Re-entry. The word I dreaded as the buzz heard immunity and vaccination became familiar. My excitement to move through the world more normally and not fear my loved ones becoming ill was haulted by the fear of going back into my office. An office that I had only worked in for a few weeks before the world haulted and an office I knew I did not want to go back to ever again. After 8 months in solitude with my fiance, I began to feel whole again after years of going through the motions. Wake up, shower, coffee, commute, talk to my coworkers about thier children I would never meet, listen to people suggest podcasts I would never listen to, stand around the water cooler talking abour recipes I would never make and worse that all of it, sit in boardrooms where my opinions were never valued.
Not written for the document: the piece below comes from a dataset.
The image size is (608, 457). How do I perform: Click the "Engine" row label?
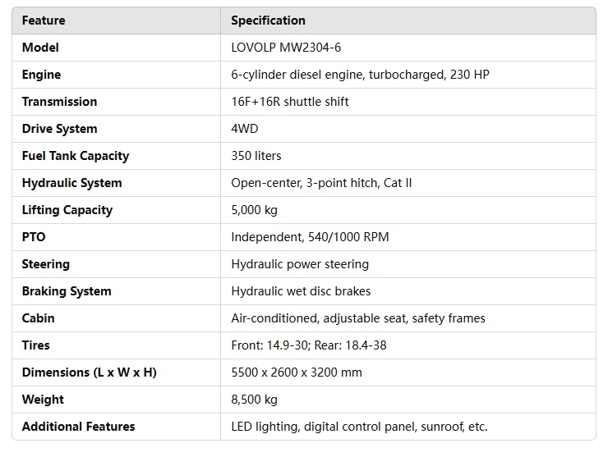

I had finally begun to feel whole again and I shuttered at the thought of re-entering a space that took that away from me. I knew my peaceful cup of joe on the back porch would turn into a travel mug that would be left in my center console. I knew that my walk at lunch would turn into a granola bar hanging out of my mouth while I responded to emails. I knew that my focus would quickly be distracted by stories about my boss's sisters wedding or worse, small talk about the weather. My productivity and my personal time for self-care, organization, and recreation were to be taken away at 8:00 a.m. sharp on August 21, 2021 and all I could do was greive the inevitable loss of a peice of myself.
My first day back, I was in the office alone and yet I panicked. I feared the tranmission of the disease that I had watched nearly kill my mother and father on separate occaisons, but I also feared that my peace would never be restored. For a year, I worked ten-hour days, went through the motions, had the small talk, the pizza parties, the awkward hallway hellos and finally in October was able to find a remote position where once again I could begin to feel whole.